An Ultra-Low-Power FPGA for IoT Applications

Published in

Edge Computing in Internet Of Things Using FPGA

4 min readMar 31, 2021

As there is fast development of Internet of things (IOT), it requires hardware which is energy efficient as well as flexible. Energy-efficient hardware is needed due to the strict energy budget of most of the IoT applications. Also hardware flexibility is required to upgrade the functionality and algorithms of the systems that have been deployed. Hence, a good solution to this problem is FPGA i.e Field-Programmable-Gate-Array. So a good FPGA architecture is proposed which is divided into 3 parts. A: Low Swing Interconnect B: Folded Switch box C: Per-Path voltage scaling and power gating.

FPGA Architecture

A: Low-Swing Interconnect — In this the circuit supply voltage (Vdd) is scaled and brought down to the transistor threshold voltage helps to reduce energy. However, doing so results in large interconnect delay due to the exponentially decreased current of drivers and buffers in sub-threshold.To reduce energy while maintaining acceptable interconnect delay, a low-swing design is made that replaces the buffers structure with pass-gates (PGs). The signal swing along the interconnect paths is reduced due to the transfer characteristics of the PGs in sub-threshold.As a result, this design reduces the energy of FPGA interconnect by 43%.

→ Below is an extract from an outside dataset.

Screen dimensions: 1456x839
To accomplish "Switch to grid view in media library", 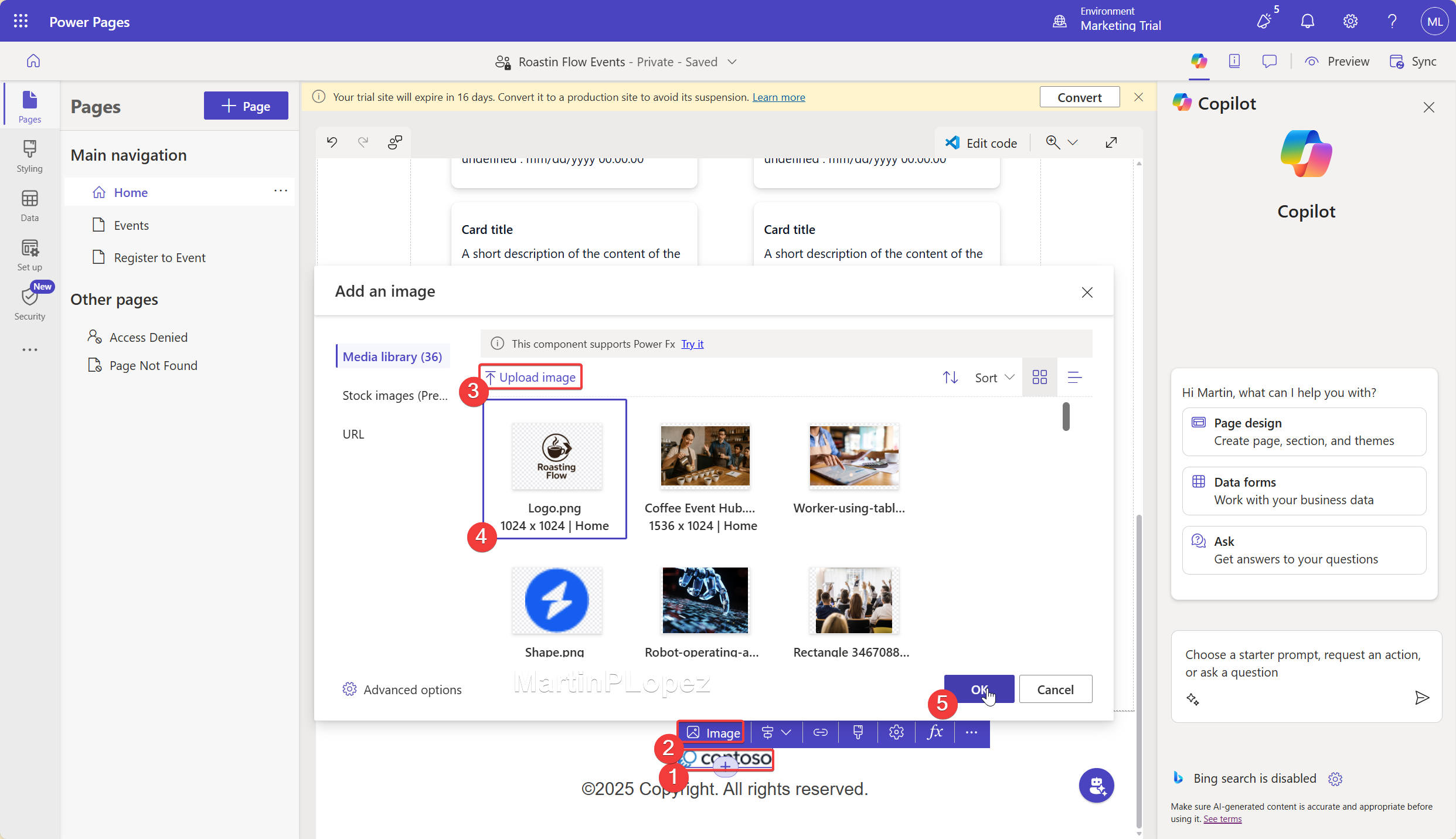I will [x=1039, y=377].
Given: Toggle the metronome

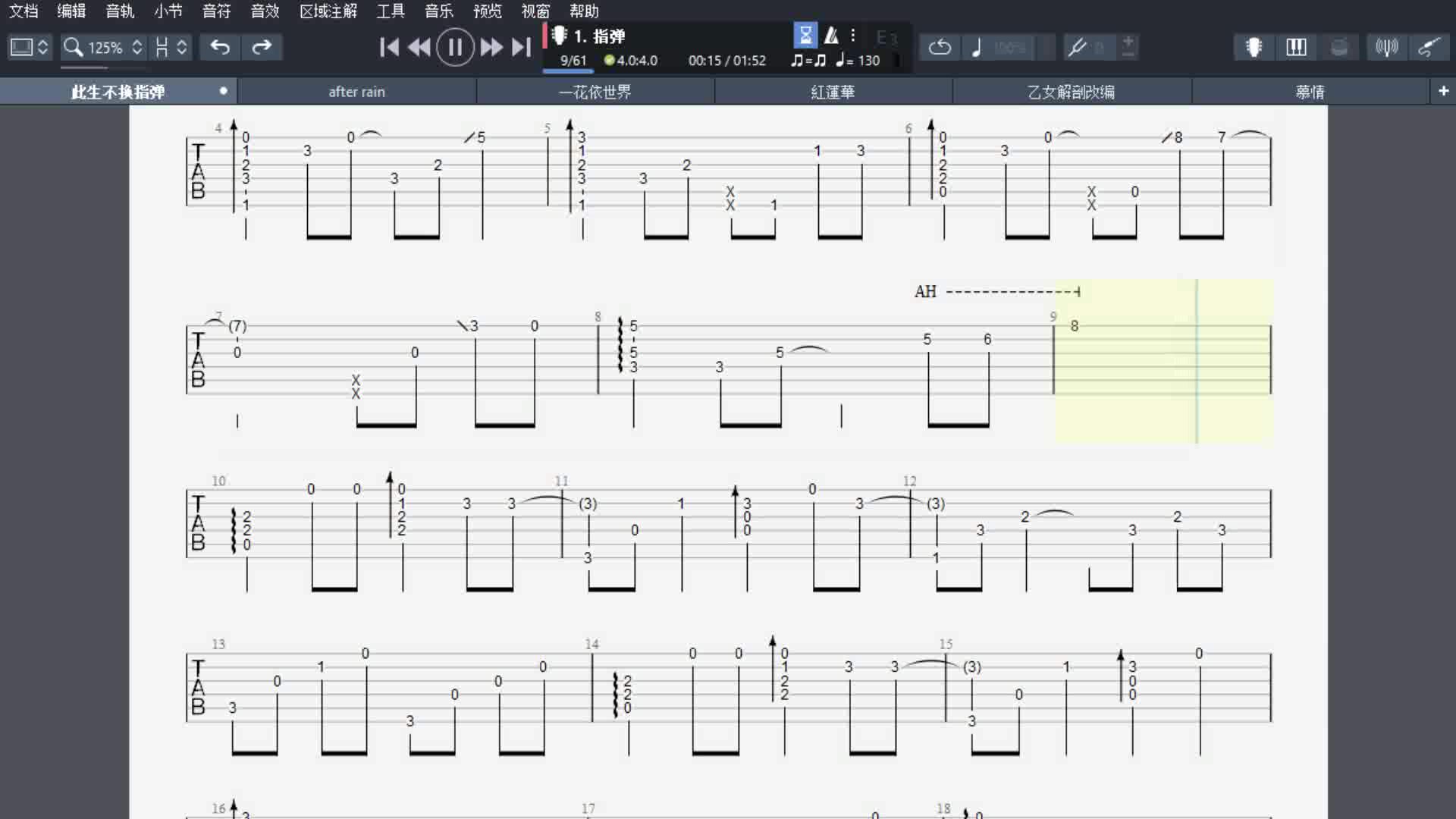Looking at the screenshot, I should point(831,35).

B: Folded Switch Box — The widely-used Subset SB topology is shown on the left side of Fig. 1. It is built up with switch points (SPs) that appear on each track of the interconnect channel. A Folded-Subset SB layout is proposed which breaks the alignment of the switch points and squeezes them into a minimum square area, as shown on the right side of Fig. 1.

The idea is that it firstly create a custom layout of seven SPs in a square shape, as shown on the left side of Fig. 2. Following by the tile-up of multiple of these squares to create the complete SB, as shown on the right side of Fig. 2.

By comparing the layout of multiple SBs, it is observed that the proposed Folded-Subset is more effective in area reduction when the interconnect has higher channel width (the number of tracks in the interconnect channel).The reduced area also leads 77.2% delay reduction and 83.3% energy reduction of the interconnect due to reduced parasitic RC.

C. Per-Path Voltage Scaling & Power-Gating — Per-path voltage scaling is implemented on FPGA interconnect by assigning half of the drivers for the interconnect fabric at the outputs of configurable logic blocks . In the place-and-route (P&R) process, the interconnect between logic blocks on the critical path is implemented by drivers attaching to Vddh. .According to simulations, these efforts further reduces FPGA energy by 20.4% ~ 67.9%.

Methodology and CAD flow

Although VPR/VTR can generate notional place and route information for benchmarks, it cannot generate configuration bit-streams necessary for implementing benchmarks onto a physical FPGA chip. To solve this problem a custom CAD flow needs to be built enabling schematic and configuration bit-stream generation, as shown in Fig. 3.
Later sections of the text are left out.